Maj. Margot Myers
Public Information Officer
National Cell Phone Forensics Team

A 58-year-old man and his 13-year-old daughter, who survived a crash of their small, single-engine plane, were found in heavily wooded state game lands in northeastern Pennsylvania thanks to the combined efforts of Civil Air Patrol’s National Radar Analysis Team and National Cell Phone Forensics Team.

After departing from Pocono Mountains Municipal Airport on Nov. 14, the pilot performed a touch and go at Wilkes-Barre Scranton International Airport and crashed shortly afterward.

The Federal Aviation Administration issued an Alert Notice to public safety agencies just after 7:30 p.m. local time Sunday about the missing aircraft.

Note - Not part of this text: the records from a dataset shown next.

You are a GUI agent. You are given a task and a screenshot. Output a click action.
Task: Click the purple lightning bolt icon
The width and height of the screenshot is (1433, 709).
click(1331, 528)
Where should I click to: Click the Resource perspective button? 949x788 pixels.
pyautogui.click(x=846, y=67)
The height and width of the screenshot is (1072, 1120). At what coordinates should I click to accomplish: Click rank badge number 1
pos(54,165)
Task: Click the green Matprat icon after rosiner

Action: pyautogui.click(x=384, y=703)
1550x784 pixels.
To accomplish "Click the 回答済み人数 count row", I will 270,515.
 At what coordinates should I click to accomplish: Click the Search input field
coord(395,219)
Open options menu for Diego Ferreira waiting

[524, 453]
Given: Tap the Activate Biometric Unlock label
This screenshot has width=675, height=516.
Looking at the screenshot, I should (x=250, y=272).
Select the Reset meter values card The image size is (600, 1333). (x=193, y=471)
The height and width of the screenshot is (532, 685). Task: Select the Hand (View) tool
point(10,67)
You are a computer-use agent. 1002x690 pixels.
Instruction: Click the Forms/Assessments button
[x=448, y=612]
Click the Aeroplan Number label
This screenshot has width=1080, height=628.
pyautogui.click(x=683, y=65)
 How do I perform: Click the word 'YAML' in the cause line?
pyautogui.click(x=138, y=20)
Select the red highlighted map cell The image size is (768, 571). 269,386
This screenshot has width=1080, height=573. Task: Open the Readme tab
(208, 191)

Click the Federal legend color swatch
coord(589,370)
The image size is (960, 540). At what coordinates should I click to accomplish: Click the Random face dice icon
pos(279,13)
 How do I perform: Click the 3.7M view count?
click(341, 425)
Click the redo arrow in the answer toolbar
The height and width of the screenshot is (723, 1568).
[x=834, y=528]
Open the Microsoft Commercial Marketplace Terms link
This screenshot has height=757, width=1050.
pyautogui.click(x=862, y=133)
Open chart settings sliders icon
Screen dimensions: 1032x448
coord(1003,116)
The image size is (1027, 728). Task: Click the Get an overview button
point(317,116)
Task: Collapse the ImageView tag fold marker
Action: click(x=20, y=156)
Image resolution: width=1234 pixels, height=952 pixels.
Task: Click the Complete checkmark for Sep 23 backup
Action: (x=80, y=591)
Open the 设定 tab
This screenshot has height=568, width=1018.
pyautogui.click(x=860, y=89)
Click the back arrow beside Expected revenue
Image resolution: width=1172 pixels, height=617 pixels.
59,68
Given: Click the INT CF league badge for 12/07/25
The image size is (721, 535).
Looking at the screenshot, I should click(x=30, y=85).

“When the FAA Alert Notice came out on a missing aircraft, (2nd Lt.) Joe Ashworth (of the radar analysis team) and I glanced at the data and both agreed the plane had crashed and asked the Air Force Rescue Coordination Center to immediately go to mission,” said Lt. Col. Mark Young, commander of the radar analysis team.

“We stressed to them that based on the data we had, this appeared to be a survivable crash and should be treated as an emergency. After hearing from the field that it was dark, freezing rain, muddy, and heavy woods, I knew we had to get more accurate data. I asked for the cell phone forensics team to be activated.”

One significant complication was that no one had cellphone contact information for the pilot.

“I called 911 about 10 p.m. because I knew my husband was in trouble,” said the pilot’s wife. “Two hours before I even realized he was in trouble, Lt. Col. Young was working with (local authorities) to get them searching for him.

“The sheriff’s office made the connection between the call they had gotten from Lt. Col. Young about a possible plane crash with my 911 call. He was the one who called me back. I gave Lt. Col. Young my husband’s cellular phone number and iPad information, and he took it from there.”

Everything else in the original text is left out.